Task description:
Print every line below without adding or leaving out a single word.

Supplied material:
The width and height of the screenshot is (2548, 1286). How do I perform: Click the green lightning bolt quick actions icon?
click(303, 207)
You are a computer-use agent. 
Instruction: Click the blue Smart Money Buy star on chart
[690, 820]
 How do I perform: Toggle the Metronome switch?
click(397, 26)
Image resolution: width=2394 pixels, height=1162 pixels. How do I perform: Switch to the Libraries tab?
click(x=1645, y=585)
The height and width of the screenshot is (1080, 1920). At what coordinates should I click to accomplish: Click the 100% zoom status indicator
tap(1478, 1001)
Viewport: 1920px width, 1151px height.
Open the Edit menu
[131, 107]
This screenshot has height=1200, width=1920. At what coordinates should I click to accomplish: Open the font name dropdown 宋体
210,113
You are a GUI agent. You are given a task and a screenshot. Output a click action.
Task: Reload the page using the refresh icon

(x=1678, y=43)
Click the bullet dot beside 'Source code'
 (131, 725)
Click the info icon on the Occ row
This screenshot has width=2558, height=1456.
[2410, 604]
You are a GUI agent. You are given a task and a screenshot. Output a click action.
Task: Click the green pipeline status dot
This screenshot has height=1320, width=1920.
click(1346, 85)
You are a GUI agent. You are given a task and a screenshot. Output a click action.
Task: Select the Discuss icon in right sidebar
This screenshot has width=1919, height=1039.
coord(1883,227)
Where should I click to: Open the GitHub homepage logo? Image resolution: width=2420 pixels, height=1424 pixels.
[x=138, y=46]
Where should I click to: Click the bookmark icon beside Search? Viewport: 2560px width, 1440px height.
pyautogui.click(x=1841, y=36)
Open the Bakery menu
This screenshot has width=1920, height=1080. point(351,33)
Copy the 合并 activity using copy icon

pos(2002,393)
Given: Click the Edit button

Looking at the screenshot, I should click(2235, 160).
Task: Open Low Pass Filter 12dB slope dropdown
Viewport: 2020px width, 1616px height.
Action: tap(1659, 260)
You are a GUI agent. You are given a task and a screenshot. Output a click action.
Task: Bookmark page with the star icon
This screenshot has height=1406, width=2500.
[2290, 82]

Exercise response:
The width and height of the screenshot is (2548, 1286). How do I perform: Click the green lightning bolt quick actions icon?
click(303, 207)
You are a computer-use agent. 
Instruction: Click the blue Smart Money Buy star on chart
[690, 820]
 How do I perform: Toggle the Metronome switch?
click(397, 26)
Image resolution: width=2394 pixels, height=1162 pixels. How do I perform: Switch to the Libraries tab?
click(x=1645, y=585)
The height and width of the screenshot is (1080, 1920). At what coordinates should I click to accomplish: Click the 100% zoom status indicator
tap(1478, 1001)
Viewport: 1920px width, 1151px height.
Open the Edit menu
[131, 107]
This screenshot has height=1200, width=1920. At what coordinates should I click to accomplish: Open the font name dropdown 宋体
210,113
You are a GUI agent. You are given a task and a screenshot. Output a click action.
Task: Reload the page using the refresh icon

(x=1678, y=43)
Click the bullet dot beside 'Source code'
 (131, 725)
Click the info icon on the Occ row
This screenshot has width=2558, height=1456.
[2410, 604]
You are a GUI agent. You are given a task and a screenshot. Output a click action.
Task: Click the green pipeline status dot
This screenshot has height=1320, width=1920.
click(1346, 85)
You are a GUI agent. You are given a task and a screenshot. Output a click action.
Task: Select the Discuss icon in right sidebar
This screenshot has width=1919, height=1039.
coord(1883,227)
Where should I click to: Open the GitHub homepage logo? Image resolution: width=2420 pixels, height=1424 pixels.
[x=138, y=46]
Where should I click to: Click the bookmark icon beside Search? Viewport: 2560px width, 1440px height.
pyautogui.click(x=1841, y=36)
Open the Bakery menu
This screenshot has width=1920, height=1080. point(351,33)
Copy the 合并 activity using copy icon

pos(2002,393)
Given: Click the Edit button

Looking at the screenshot, I should click(2235, 160).
Task: Open Low Pass Filter 12dB slope dropdown
Viewport: 2020px width, 1616px height.
Action: tap(1659, 260)
You are a GUI agent. You are given a task and a screenshot. Output a click action.
Task: Bookmark page with the star icon
This screenshot has height=1406, width=2500.
[2290, 82]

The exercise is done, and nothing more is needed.